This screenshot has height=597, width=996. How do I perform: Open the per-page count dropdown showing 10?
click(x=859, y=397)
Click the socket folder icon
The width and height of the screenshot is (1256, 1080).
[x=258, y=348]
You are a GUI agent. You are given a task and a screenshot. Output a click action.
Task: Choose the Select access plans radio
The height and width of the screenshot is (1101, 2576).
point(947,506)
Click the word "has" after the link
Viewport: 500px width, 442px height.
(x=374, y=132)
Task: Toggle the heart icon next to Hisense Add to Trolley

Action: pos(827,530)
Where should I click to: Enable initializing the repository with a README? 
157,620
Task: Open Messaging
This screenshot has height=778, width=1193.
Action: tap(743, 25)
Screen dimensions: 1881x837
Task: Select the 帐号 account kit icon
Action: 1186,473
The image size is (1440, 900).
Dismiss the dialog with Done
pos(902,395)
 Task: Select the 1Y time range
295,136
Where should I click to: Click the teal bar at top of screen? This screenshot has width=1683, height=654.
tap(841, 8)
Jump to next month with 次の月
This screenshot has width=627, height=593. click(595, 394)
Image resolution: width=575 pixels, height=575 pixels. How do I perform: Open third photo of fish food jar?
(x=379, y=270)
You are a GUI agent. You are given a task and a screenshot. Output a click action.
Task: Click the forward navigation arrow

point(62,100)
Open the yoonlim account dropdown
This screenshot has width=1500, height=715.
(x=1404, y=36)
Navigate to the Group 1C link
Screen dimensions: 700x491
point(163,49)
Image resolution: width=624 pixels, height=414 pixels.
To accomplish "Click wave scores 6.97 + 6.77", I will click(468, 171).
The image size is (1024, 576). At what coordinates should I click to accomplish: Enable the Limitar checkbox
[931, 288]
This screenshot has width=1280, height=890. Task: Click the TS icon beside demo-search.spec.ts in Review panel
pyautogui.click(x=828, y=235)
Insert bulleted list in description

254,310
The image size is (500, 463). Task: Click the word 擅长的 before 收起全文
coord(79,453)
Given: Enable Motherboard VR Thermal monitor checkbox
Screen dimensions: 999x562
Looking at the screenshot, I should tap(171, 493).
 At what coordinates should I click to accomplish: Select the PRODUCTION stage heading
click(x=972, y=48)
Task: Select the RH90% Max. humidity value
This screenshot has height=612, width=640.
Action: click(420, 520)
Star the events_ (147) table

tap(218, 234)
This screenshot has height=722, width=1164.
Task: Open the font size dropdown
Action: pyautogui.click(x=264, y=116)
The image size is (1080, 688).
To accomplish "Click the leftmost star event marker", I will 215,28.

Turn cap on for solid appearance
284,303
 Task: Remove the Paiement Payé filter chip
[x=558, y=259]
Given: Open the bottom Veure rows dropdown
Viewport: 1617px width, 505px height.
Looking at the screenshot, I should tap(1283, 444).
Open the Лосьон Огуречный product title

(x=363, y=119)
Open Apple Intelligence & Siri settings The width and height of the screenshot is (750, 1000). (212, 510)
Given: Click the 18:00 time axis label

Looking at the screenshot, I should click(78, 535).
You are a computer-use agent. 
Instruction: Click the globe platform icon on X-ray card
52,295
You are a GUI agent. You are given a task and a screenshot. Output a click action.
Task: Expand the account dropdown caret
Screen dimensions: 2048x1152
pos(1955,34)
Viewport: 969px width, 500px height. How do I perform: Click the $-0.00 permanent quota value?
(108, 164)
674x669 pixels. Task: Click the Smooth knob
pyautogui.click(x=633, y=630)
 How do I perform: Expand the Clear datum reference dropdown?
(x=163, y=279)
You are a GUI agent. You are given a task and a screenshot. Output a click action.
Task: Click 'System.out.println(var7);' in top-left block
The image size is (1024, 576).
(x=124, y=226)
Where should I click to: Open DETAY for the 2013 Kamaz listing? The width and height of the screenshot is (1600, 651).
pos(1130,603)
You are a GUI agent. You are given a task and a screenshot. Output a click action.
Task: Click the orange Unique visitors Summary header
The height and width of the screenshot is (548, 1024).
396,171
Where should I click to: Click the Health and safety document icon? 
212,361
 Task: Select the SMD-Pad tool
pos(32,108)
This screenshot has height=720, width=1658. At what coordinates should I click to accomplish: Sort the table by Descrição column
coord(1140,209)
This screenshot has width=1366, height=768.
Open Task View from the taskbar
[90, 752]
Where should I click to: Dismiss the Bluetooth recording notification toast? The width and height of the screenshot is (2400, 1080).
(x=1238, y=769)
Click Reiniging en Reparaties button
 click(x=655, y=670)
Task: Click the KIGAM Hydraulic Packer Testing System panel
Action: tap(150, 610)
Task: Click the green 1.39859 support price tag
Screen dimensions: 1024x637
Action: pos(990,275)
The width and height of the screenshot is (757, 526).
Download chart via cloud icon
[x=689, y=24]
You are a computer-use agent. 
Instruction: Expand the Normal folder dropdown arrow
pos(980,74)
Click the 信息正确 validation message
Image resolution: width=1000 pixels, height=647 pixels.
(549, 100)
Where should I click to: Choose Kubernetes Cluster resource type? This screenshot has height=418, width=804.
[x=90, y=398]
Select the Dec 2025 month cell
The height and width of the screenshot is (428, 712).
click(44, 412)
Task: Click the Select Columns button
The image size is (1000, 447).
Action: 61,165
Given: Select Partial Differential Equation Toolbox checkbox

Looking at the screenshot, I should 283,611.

◇ ◇ ◇ ◇

» **The problem**:
Reproduce the whole listing verbatim, leaving every line as it was.

» **Result**:
This screenshot has height=597, width=996. How do I perform: Open the per-page count dropdown showing 10?
click(x=859, y=397)
Click the socket folder icon
The width and height of the screenshot is (1256, 1080).
[x=258, y=348]
You are a GUI agent. You are given a task and a screenshot. Output a click action.
Task: Choose the Select access plans radio
The height and width of the screenshot is (1101, 2576).
point(947,506)
Click the word "has" after the link
Viewport: 500px width, 442px height.
(x=374, y=132)
Task: Toggle the heart icon next to Hisense Add to Trolley

Action: pos(827,530)
Where should I click to: Enable initializing the repository with a README? 
157,620
Task: Open Messaging
This screenshot has height=778, width=1193.
Action: tap(743, 25)
Screen dimensions: 1881x837
Task: Select the 帐号 account kit icon
Action: 1186,473
The image size is (1440, 900).
Dismiss the dialog with Done
pos(902,395)
 Task: Select the 1Y time range
295,136
Where should I click to: Click the teal bar at top of screen? This screenshot has width=1683, height=654.
tap(841, 8)
Jump to next month with 次の月
This screenshot has width=627, height=593. click(595, 394)
Image resolution: width=575 pixels, height=575 pixels. How do I perform: Open third photo of fish food jar?
(x=379, y=270)
You are a GUI agent. You are given a task and a screenshot. Output a click action.
Task: Click the forward navigation arrow

point(62,100)
Open the yoonlim account dropdown
This screenshot has width=1500, height=715.
(x=1404, y=36)
Navigate to the Group 1C link
Screen dimensions: 700x491
point(163,49)
Image resolution: width=624 pixels, height=414 pixels.
To accomplish "Click wave scores 6.97 + 6.77", I will click(468, 171).
The image size is (1024, 576). At what coordinates should I click to accomplish: Enable the Limitar checkbox
[931, 288]
This screenshot has width=1280, height=890. Task: Click the TS icon beside demo-search.spec.ts in Review panel
pyautogui.click(x=828, y=235)
Insert bulleted list in description

254,310
The image size is (500, 463). Task: Click the word 擅长的 before 收起全文
coord(79,453)
Given: Enable Motherboard VR Thermal monitor checkbox
Screen dimensions: 999x562
Looking at the screenshot, I should tap(171, 493).
 At what coordinates should I click to accomplish: Select the PRODUCTION stage heading
click(x=972, y=48)
Task: Select the RH90% Max. humidity value
This screenshot has height=612, width=640.
Action: click(420, 520)
Star the events_ (147) table

tap(218, 234)
This screenshot has height=722, width=1164.
Task: Open the font size dropdown
Action: pyautogui.click(x=264, y=116)
The image size is (1080, 688).
To accomplish "Click the leftmost star event marker", I will 215,28.

Turn cap on for solid appearance
284,303
 Task: Remove the Paiement Payé filter chip
[x=558, y=259]
Given: Open the bottom Veure rows dropdown
Viewport: 1617px width, 505px height.
Looking at the screenshot, I should tap(1283, 444).
Open the Лосьон Огуречный product title

(x=363, y=119)
Open Apple Intelligence & Siri settings The width and height of the screenshot is (750, 1000). (212, 510)
Given: Click the 18:00 time axis label

Looking at the screenshot, I should click(78, 535).
You are a computer-use agent. 
Instruction: Click the globe platform icon on X-ray card
52,295
You are a GUI agent. You are given a task and a screenshot. Output a click action.
Task: Expand the account dropdown caret
Screen dimensions: 2048x1152
pos(1955,34)
Viewport: 969px width, 500px height. How do I perform: Click the $-0.00 permanent quota value?
(108, 164)
674x669 pixels. Task: Click the Smooth knob
pyautogui.click(x=633, y=630)
 How do I perform: Expand the Clear datum reference dropdown?
(x=163, y=279)
You are a GUI agent. You are given a task and a screenshot. Output a click action.
Task: Click 'System.out.println(var7);' in top-left block
The image size is (1024, 576).
(x=124, y=226)
Where should I click to: Open DETAY for the 2013 Kamaz listing? The width and height of the screenshot is (1600, 651).
pos(1130,603)
You are a GUI agent. You are given a task and a screenshot. Output a click action.
Task: Click the orange Unique visitors Summary header
The height and width of the screenshot is (548, 1024).
396,171
Where should I click to: Click the Health and safety document icon? 
212,361
 Task: Select the SMD-Pad tool
pos(32,108)
This screenshot has height=720, width=1658. At what coordinates should I click to accomplish: Sort the table by Descrição column
coord(1140,209)
This screenshot has width=1366, height=768.
Open Task View from the taskbar
[90, 752]
Where should I click to: Dismiss the Bluetooth recording notification toast? The width and height of the screenshot is (2400, 1080).
(x=1238, y=769)
Click Reiniging en Reparaties button
 click(x=655, y=670)
Task: Click the KIGAM Hydraulic Packer Testing System panel
Action: tap(150, 610)
Task: Click the green 1.39859 support price tag
Screen dimensions: 1024x637
Action: pos(990,275)
The width and height of the screenshot is (757, 526).
Download chart via cloud icon
[x=689, y=24]
You are a computer-use agent. 
Instruction: Expand the Normal folder dropdown arrow
pos(980,74)
Click the 信息正确 validation message
Image resolution: width=1000 pixels, height=647 pixels.
(549, 100)
Where should I click to: Choose Kubernetes Cluster resource type? This screenshot has height=418, width=804.
[x=90, y=398]
Select the Dec 2025 month cell
The height and width of the screenshot is (428, 712).
click(44, 412)
Task: Click the Select Columns button
The image size is (1000, 447).
Action: 61,165
Given: Select Partial Differential Equation Toolbox checkbox

Looking at the screenshot, I should 283,611.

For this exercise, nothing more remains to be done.